Selected excerpt.

********

Monday, February 6, 2017




► From KUOW — Washington Republicans take aim at union influence — Washington Senate Republicans are taking aim at organized labor. They’ve scheduled a series of public hearings beginning Monday on measures designed to reduce the influence of labor unions. One of the proposed bills would prohibit unions that collectively bargain with the governor’s office from making political contributions to gubernatorial candidates. The sponsor, state Sen. Dino Rossi (pictured), said it’s about eliminating any “appearance of corruption.” On Wednesday, Republicans will hold a public hearing on a so-called right-to-work bill to make union membership and dues not compulsory.

EDITOR’S NOTE — Under Rossi’s restrictions, we’re assuming no corporations would be allowed to contribute to gubernatorial candidates either, since many of them benefit from state tax breaks and other incentives.

► MUST-READ from AFL-CIO Now — ‘Right to work’ is wrong for your family — whether you are union or not. Here’s why. — I spent 36 years working at the Bridgestone Tire plant in Oklahoma City. The work was hard but rewarding. It afforded me the opportunity to provide for my family, always ensure there was enough food at the table and that my kids were afforded every modest opportunity to grow up in a household that was stable, secure and free from worry. That all changed suddenly in 2006, five years after Oklahoma passed a so-called “right to work” law that was billed by politicians as a job creator. For the 1,400 men and women who worked at the plant, right to work didn’t work as advertised. Not only did the plant close, but the effects of the closing and the chilling effect that right to work has on a state’s economy were felt by everyone. …

All evidence, actual facts, from non-partisan sources show that right to work doesn’t create jobs and actually has a negative effect on states’ economies. We saw this in Oklahoma. In the wake of right to work, the number of new companies relocating to our state has decreased by one-third and the number of manufacturing jobs has also fallen by a third. That’s according to the U.S. Bureau of Labor and Statistics. That same thing is happening in other right to work states as well, seven of the top 10 states with the highest unemployment are right to work states. Worse, the jobs that stay in right to work states are lower paid. On average, workers in right to work states make about $5,000 less a year than in other states.

ALSO at The Stand — Republicans push anti-union ‘right-to-work’ in both Washingtons — On Wednesday, state Sens. Michael Baumgartner (R-Spokane) and John Braun (R-Centralia) introduced state right-to-work legislation, SB 5692. It is scheduled for a public hearing at 1:30 p.m. on Wednesday, Feb. 8 in the Senate Commerce, Labor & Sports Committee.

********

Given entries.
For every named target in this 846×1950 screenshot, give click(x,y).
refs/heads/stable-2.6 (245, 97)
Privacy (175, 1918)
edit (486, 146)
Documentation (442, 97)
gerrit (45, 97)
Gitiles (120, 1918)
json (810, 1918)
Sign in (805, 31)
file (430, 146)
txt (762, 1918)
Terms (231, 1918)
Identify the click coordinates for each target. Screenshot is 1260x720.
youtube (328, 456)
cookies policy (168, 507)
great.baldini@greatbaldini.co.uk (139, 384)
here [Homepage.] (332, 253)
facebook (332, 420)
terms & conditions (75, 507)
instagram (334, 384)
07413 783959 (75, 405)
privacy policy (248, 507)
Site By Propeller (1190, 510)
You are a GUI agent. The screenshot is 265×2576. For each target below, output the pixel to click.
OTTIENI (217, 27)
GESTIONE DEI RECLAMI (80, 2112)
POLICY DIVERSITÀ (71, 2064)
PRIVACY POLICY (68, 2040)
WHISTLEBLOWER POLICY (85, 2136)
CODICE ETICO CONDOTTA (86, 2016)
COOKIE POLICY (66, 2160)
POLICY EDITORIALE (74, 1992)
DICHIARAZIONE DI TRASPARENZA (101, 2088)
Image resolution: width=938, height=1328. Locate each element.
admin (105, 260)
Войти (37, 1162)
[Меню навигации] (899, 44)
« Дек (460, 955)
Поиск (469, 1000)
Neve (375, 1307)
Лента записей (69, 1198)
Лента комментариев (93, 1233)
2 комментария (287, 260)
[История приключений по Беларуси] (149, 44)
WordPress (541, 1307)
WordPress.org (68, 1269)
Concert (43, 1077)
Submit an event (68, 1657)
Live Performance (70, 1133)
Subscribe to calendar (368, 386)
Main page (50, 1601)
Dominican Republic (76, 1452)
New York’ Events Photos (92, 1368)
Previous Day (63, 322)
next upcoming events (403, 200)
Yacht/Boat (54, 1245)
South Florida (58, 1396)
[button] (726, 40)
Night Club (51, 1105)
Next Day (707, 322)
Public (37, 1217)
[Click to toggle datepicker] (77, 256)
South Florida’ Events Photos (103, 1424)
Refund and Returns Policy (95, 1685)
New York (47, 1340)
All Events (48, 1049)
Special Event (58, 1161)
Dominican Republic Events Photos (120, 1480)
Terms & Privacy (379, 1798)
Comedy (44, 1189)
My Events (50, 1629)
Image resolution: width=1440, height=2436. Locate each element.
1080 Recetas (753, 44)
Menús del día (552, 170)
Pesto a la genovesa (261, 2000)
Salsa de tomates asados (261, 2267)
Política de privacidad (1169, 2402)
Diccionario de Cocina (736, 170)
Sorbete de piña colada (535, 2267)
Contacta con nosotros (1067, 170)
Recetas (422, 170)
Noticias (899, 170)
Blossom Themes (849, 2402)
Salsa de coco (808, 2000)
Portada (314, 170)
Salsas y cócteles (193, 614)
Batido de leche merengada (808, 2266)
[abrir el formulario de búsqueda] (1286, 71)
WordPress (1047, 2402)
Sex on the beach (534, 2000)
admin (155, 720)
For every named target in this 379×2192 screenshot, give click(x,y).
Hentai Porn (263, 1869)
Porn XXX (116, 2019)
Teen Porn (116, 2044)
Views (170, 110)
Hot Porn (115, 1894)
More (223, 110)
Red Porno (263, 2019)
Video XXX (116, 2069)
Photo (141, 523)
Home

********

Requirements.
a. Summarize the news roundup in two sentences.
b. Arrange the entries as a Markdown table with the columns Row and Entry, starting at the line that has "Image resolution: width=1440, height=2436." and stopping after the line that has "Sorbete de piña colada (535, 2267)". Number each row and leave out any blank lines.

Task-by-task answers.
a. Washington Senate Republicans scheduled public hearings on measures to reduce labor union influence, including Sen. Dino Rossi's bill barring unions that collectively bargain with the governor's office from contributing to gubernatorial candidates and a right-to-work bill, SB 5692, set for a hearing on Feb. 8. A worker who spent 36 years at the Bridgestone Tire plant in Oklahoma City argues that right to work hurts families and state economies, pointing to the plant's 2006 closure after Oklahoma passed its law and to fewer relocating companies, fewer manufacturing jobs, and lower pay in right-to-work states.

b.
| Row | Entry |
|---|---|
| 1 | Image resolution: width=1440, height=2436. Locate each element. |
| 2 | 1080 Recetas (753, 44) |
| 3 | Menús del día (552, 170) |
| 4 | Pesto a la genovesa (261, 2000) |
| 5 | Salsa de tomates asados (261, 2267) |
| 6 | Política de privacidad (1169, 2402) |
| 7 | Diccionario de Cocina (736, 170) |
| 8 | Sorbete de piña colada (535, 2267) |